Nineteen fresh cadavers were included. To measure mucosal pressures, microchip sensors were fixed on the anterior, lateral, and posterior surfaces of the proximal balloon and the distal cuff of the investigated devices. Depending on the respective airway device, the cuff volume was increased in 10-ml increments at the proximal balloon starting from 0 to a maximum of 100 ml, and in 2-ml increments at the distal cuff starting from 0 up to 12 ml.

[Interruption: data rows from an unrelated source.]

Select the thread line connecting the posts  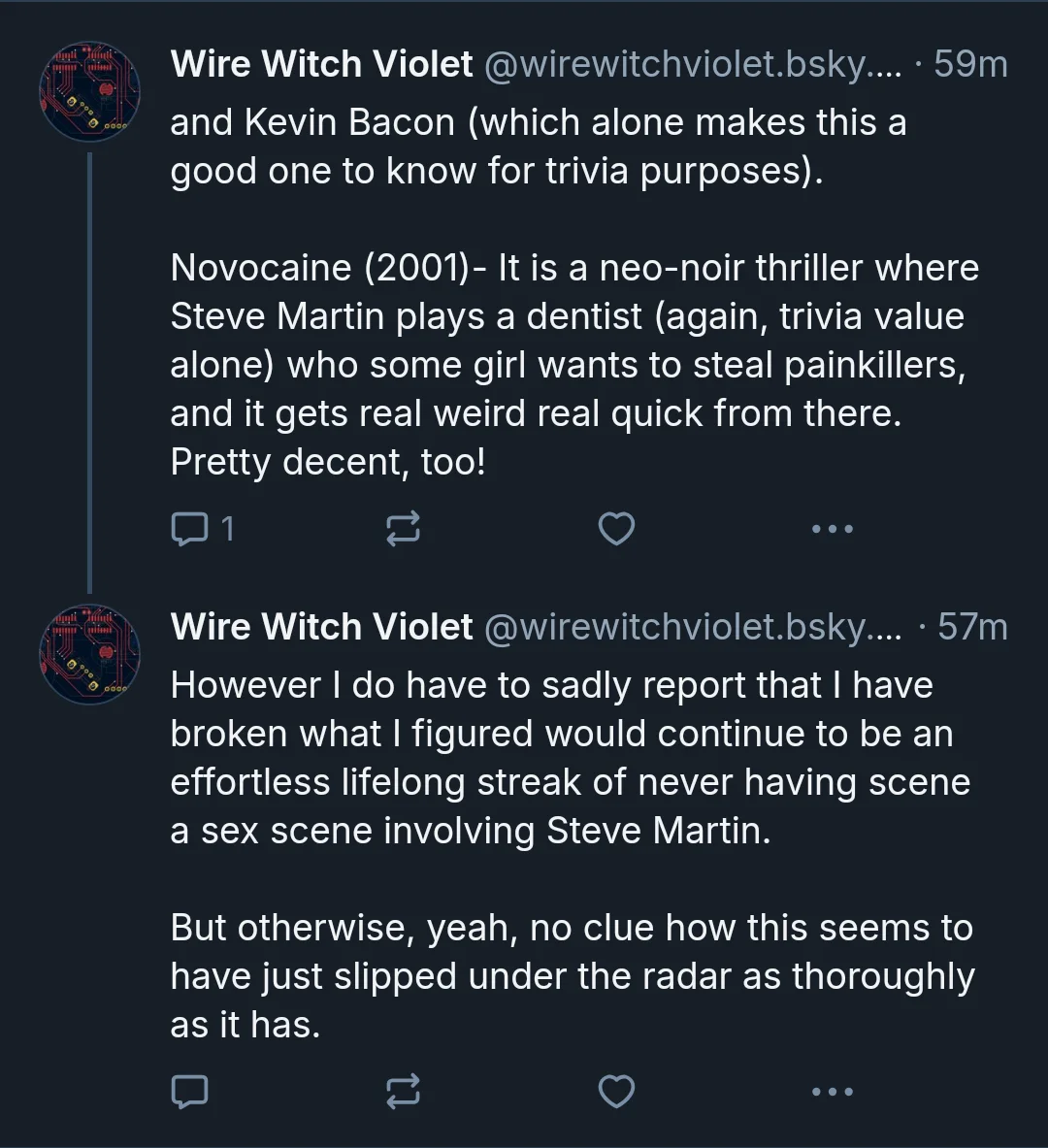89,373
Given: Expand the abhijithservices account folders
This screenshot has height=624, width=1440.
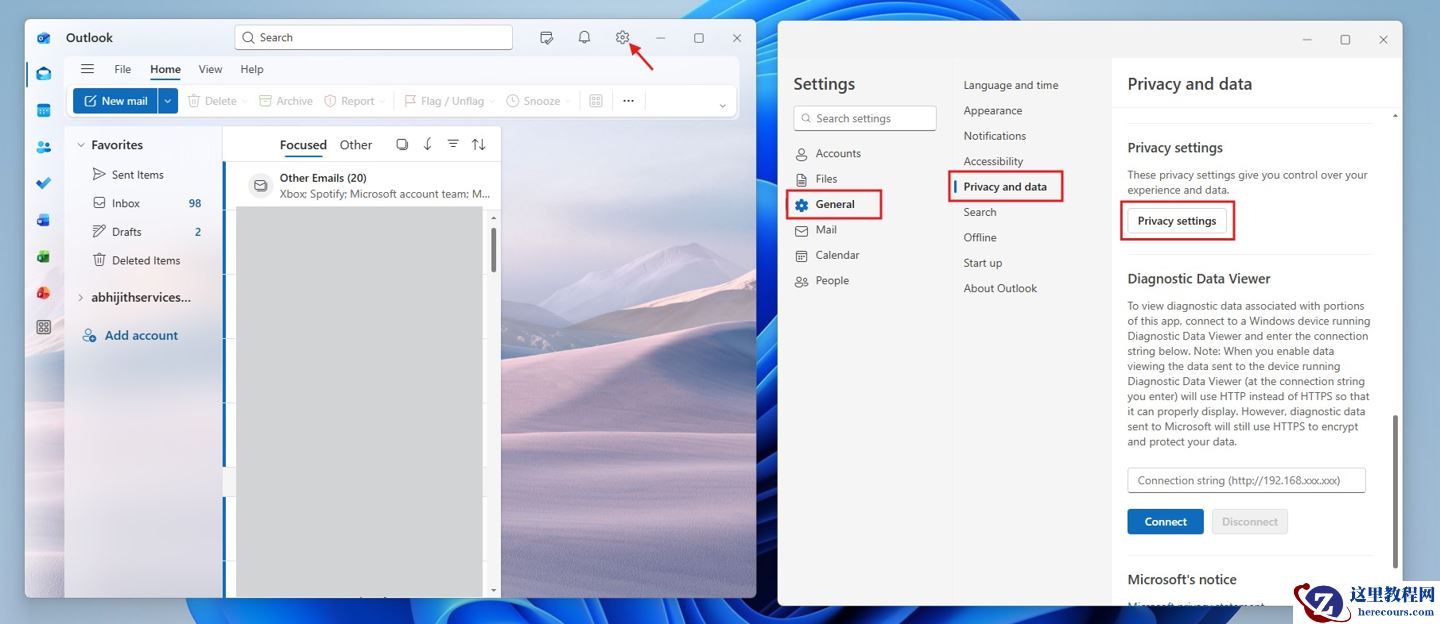Looking at the screenshot, I should pos(80,297).
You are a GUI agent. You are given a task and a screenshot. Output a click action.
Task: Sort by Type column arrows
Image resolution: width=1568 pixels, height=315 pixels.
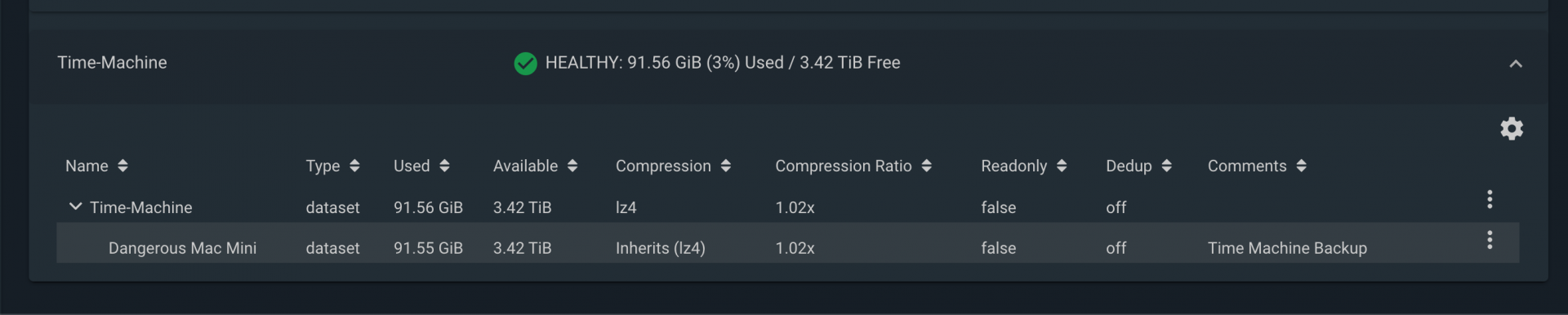[x=354, y=166]
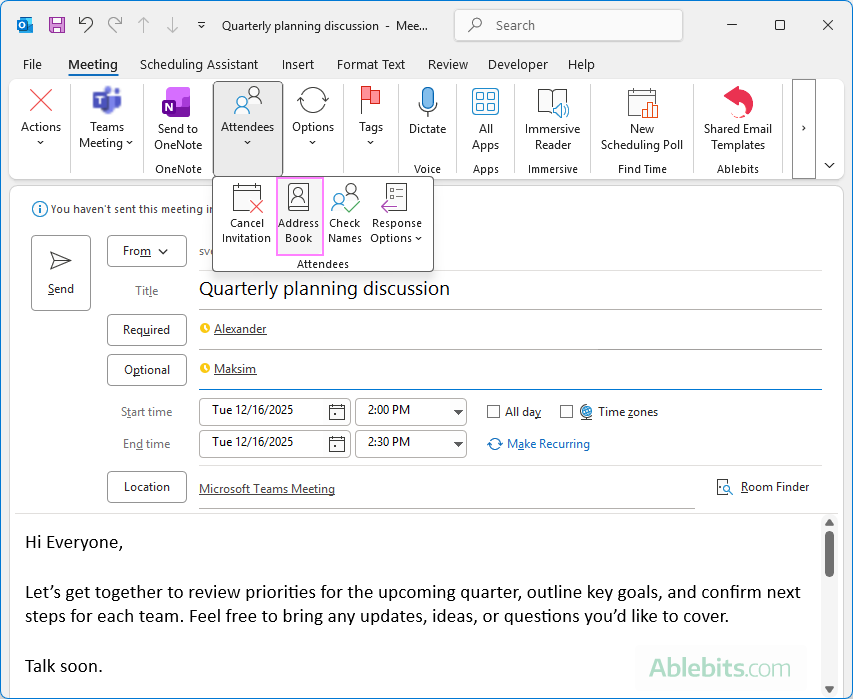Enable the All day checkbox
853x699 pixels.
click(493, 412)
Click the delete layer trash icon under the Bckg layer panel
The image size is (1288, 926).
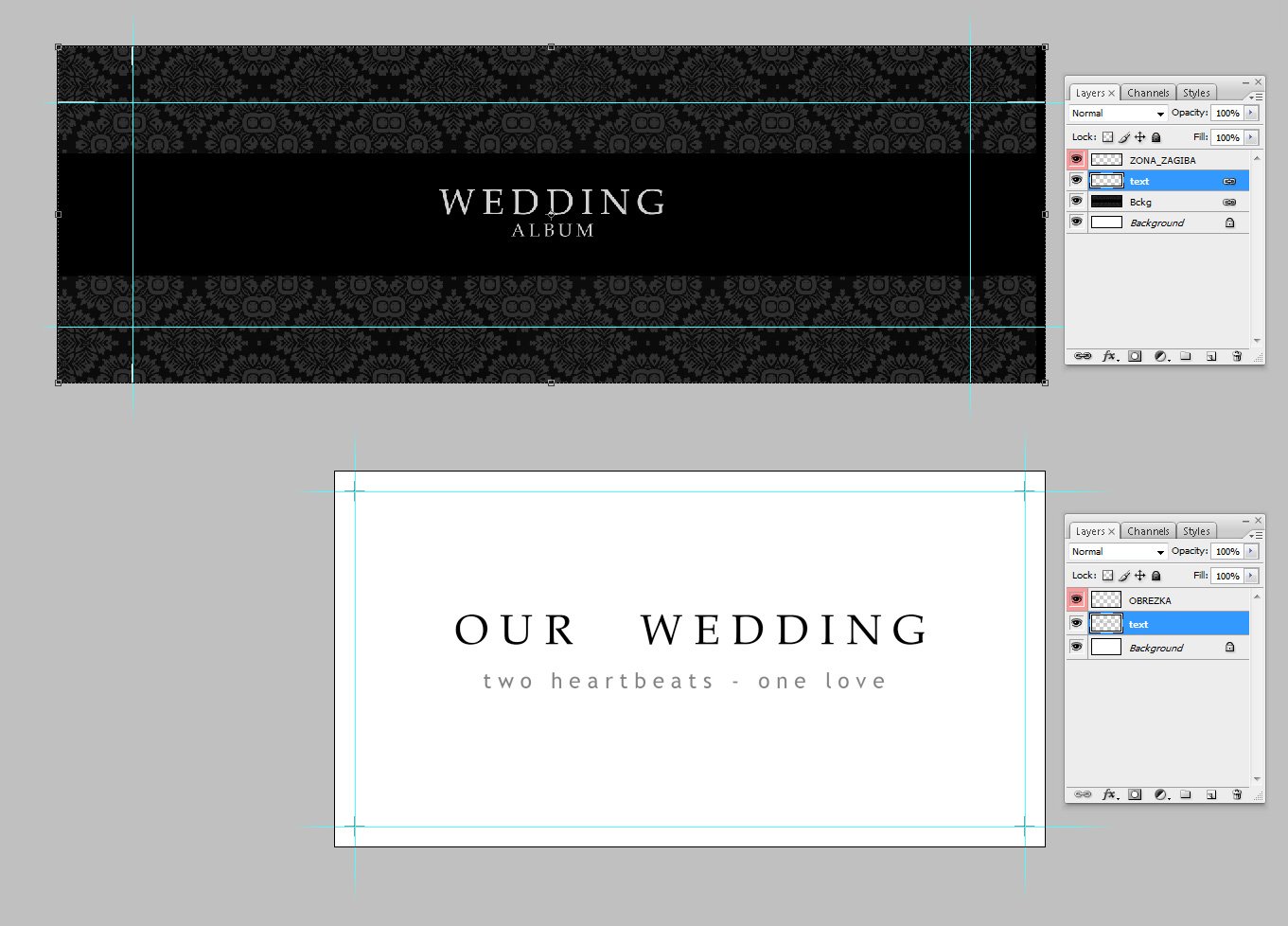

Tracheal mucosal pressures were significantly higher using the Combitube compared with the endotracheal tube and the EasyTube. Maximal esophageal pressures were significantly higher using the EasyTube compared with the Combitube. Using cuff volumes according to the manufacturers' guidelines, we found the highest pharyngeal pressures with the Intubating Laryngeal Mask Airway versus all other devices. At maximal volumes, the Laryngeal Mask Airway, the Intubating Laryngeal Mask Airway, and the ProSeal induced significantly higher pharyngeal pressures compared with all other devices. Using a pharyngeal cuff volume of 40 ml, the Intubating Laryngeal Mask Airway followed by the Laryngeal Mask Airway exerted significantly higher pressures compared with the other devices.
Although some devices exhibit a somewhat higher mucosal pressure when compared with others, the authors believe that the observed differences of the cuff pressures do not suggest a clinically relevant danger, because the investigated devices, except the endotracheal tubes, are not intended for prolonged use.
传统气管内导管、食管气管联合导管(泰科医疗内尔科尔马利克罗斯特公司,加利福尼亚州普莱森顿)、简易气管导管(泰利福鲁施公司,德国克嫩)、喉罩气道(北美喉罩气道公司,加利福尼亚州圣地亚哥)、插管型喉罩气道(Fastrach;北美喉罩气道公司)、双管型喉罩气道(北美喉罩气道公司)和喉管(LT;VBM 医疗技术公司,德国苏尔茨)的球囊和套囊所施加的高压可能会损伤咽黏膜。本研究的目的是比较不同气道固定装置对咽、气管和食管黏膜施加的压力。
纳入 19 具新鲜尸体。为测量黏膜压力,将微芯片传感器固定在所研究装置近端球囊和远端套囊的前、侧和后表面。根据各自的气道装置,近端球囊的套囊容积从 0 开始以 10 ml 的增量增加至最大 100 ml,远端套囊从 0 开始以 2 ml 的增量增加至 12 ml。
与气管内导管和简易气管导管相比,使用食管气管联合导管时气管黏膜压力显著更高。与食管气管联合导管相比,使用简易气管导管时最大食管压力显著更高。按照制造商指南使用套囊容积时,我们发现与所有其他装置相比,插管型喉罩气道导致的咽压力最高。在最大容积时,与所有其他装置相比,喉罩气道、插管型喉罩气道和双管型喉罩气道导致的咽压力显著更高。使用 40 ml 的咽套囊容积时,与其他装置相比,插管型喉罩气道其次是喉罩气道施加的压力显著更高。
尽管与其他一些装置相比,某些装置的黏膜压力略高,但作者认为观察到的套囊压力差异并不表明存在临床相关危险,因为除气管内导管外,所研究的装置并非用于长期使用。